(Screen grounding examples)
--- START ---

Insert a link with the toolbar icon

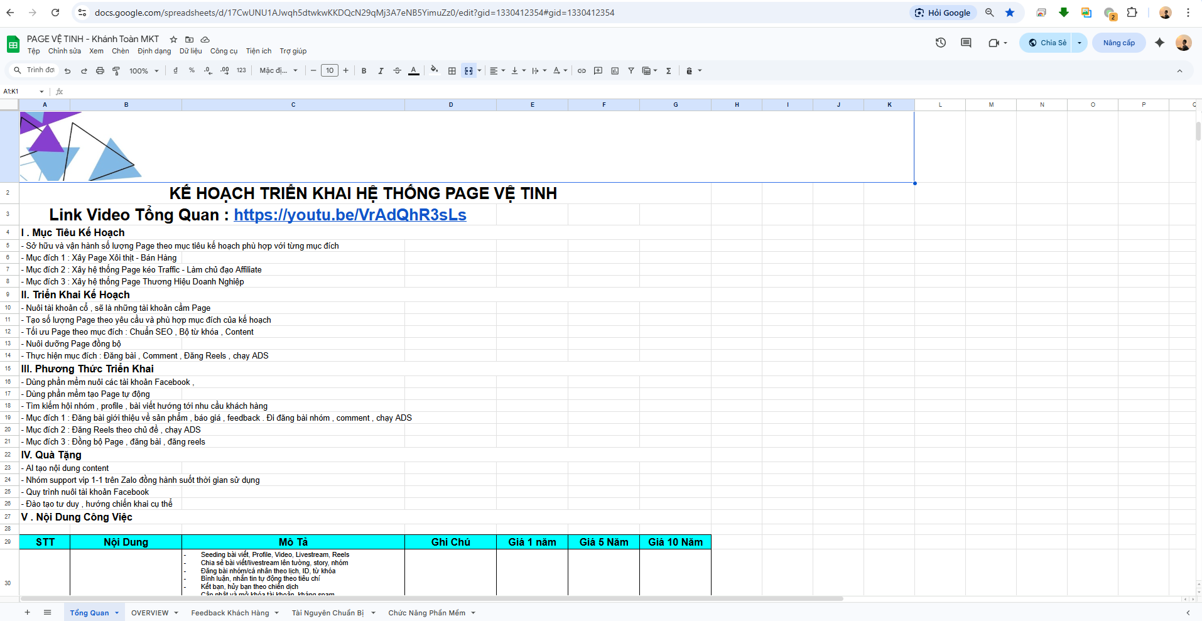pos(582,71)
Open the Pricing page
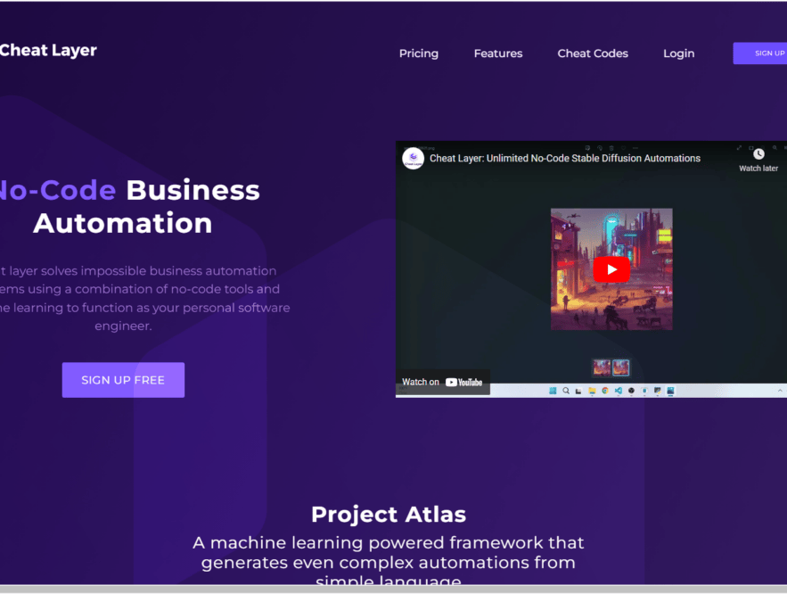 [x=419, y=54]
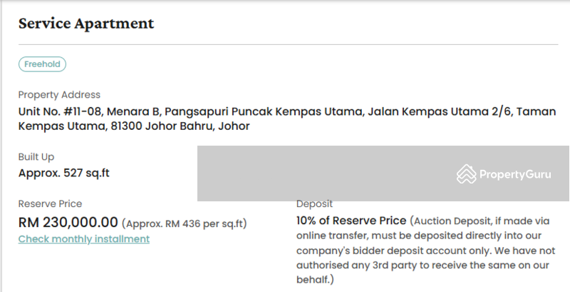
Task: Click the Property Address label
Action: pos(59,95)
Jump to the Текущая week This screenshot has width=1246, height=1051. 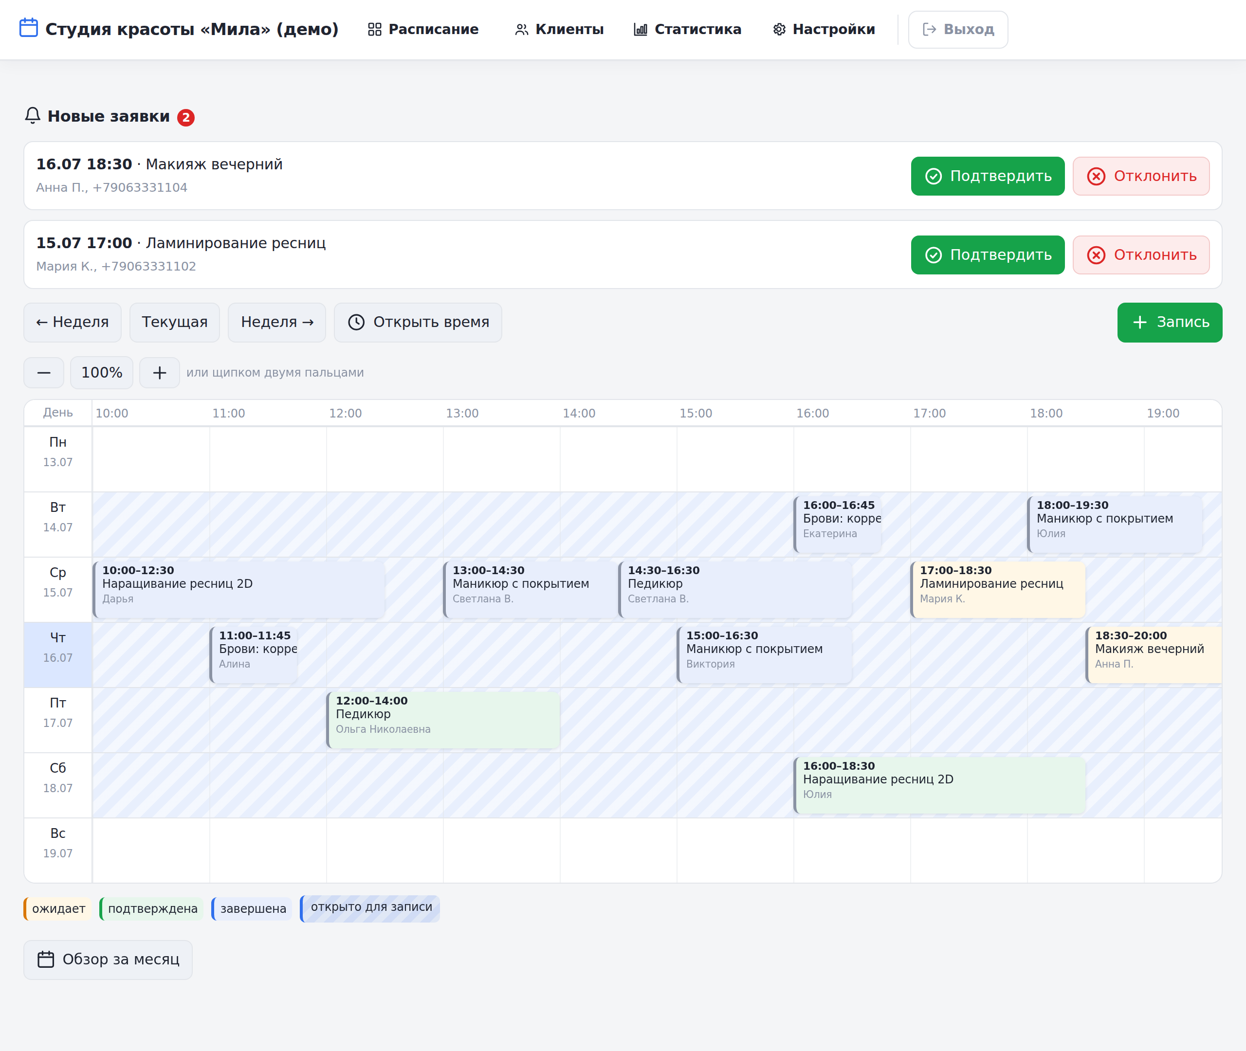pyautogui.click(x=175, y=322)
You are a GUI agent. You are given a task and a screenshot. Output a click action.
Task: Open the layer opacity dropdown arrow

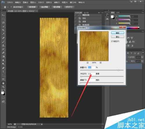click(142, 57)
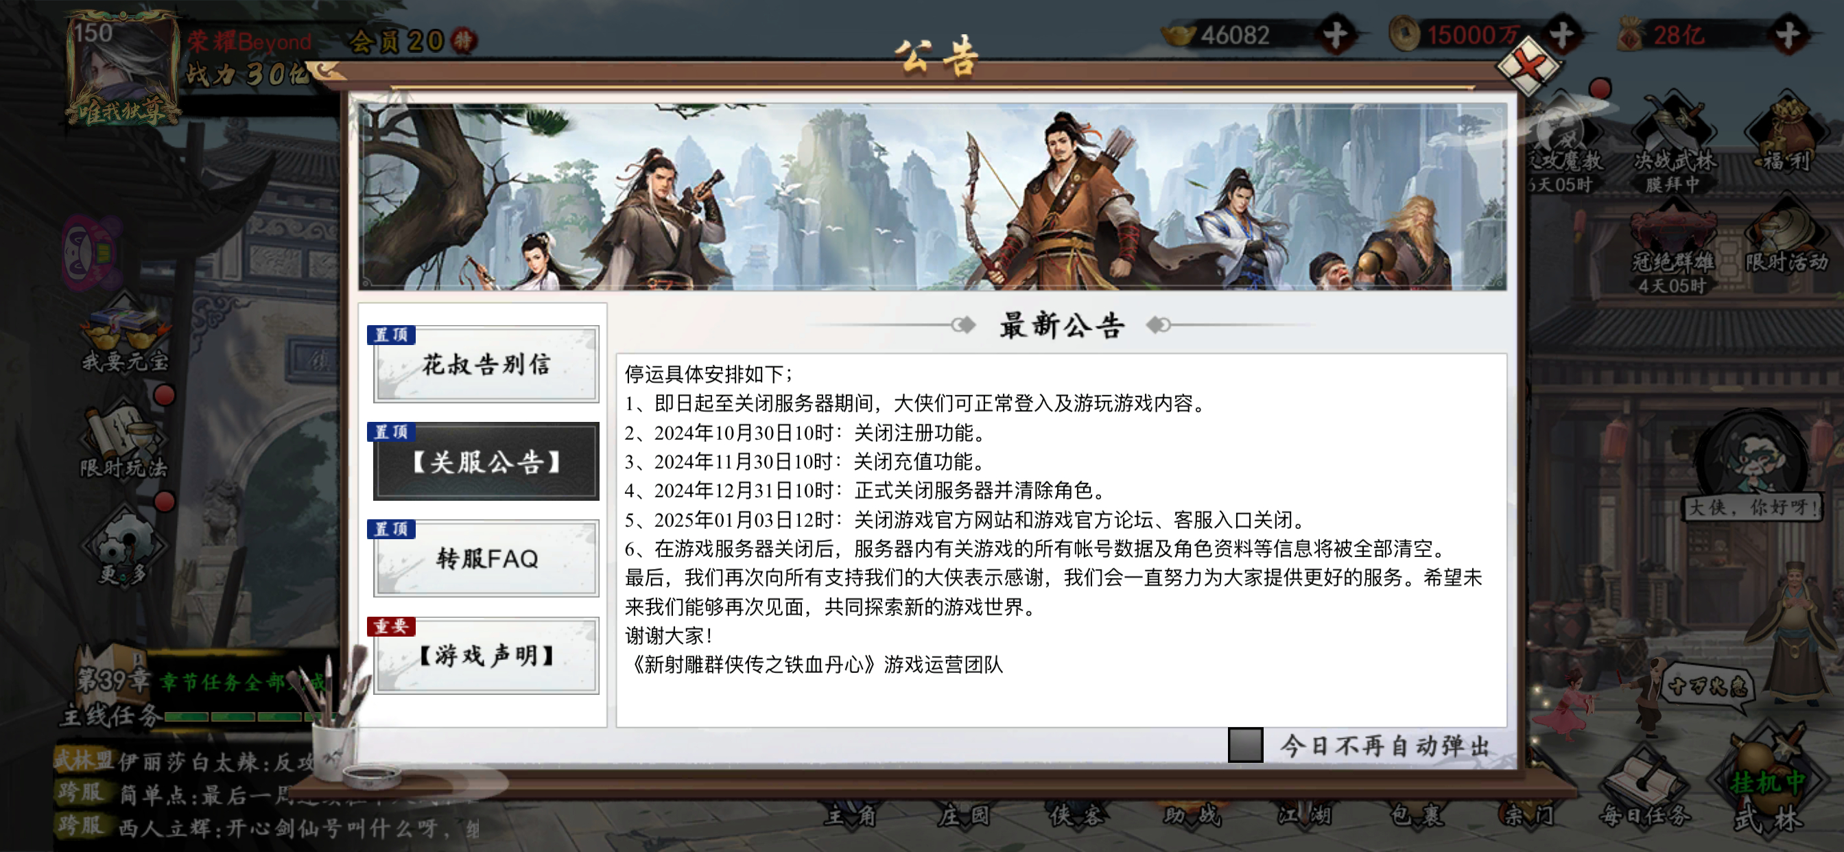Viewport: 1844px width, 852px height.
Task: Open the 限时玩法 scroll icon
Action: click(x=124, y=440)
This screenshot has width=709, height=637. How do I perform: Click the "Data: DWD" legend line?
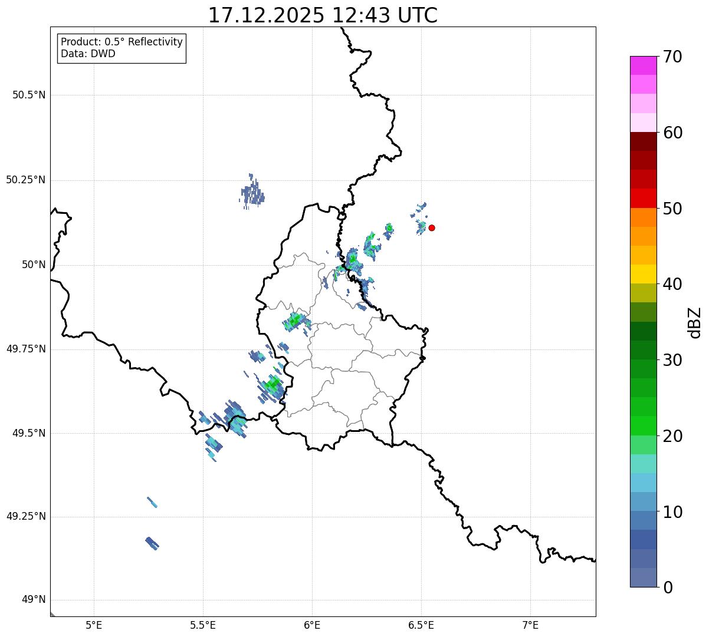pyautogui.click(x=88, y=54)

--- END ---

Express everything from the line containing "This screenshot has width=709, height=637." down to the end of the listing as a JSON list of strings, one string per line, with blank lines left out. Omit the pictures.

◆ **EXERCISE RESPONSE**
[
  "This screenshot has width=709, height=637. How do I perform: Click the \"Data: DWD\" legend line?",
  "pyautogui.click(x=88, y=54)"
]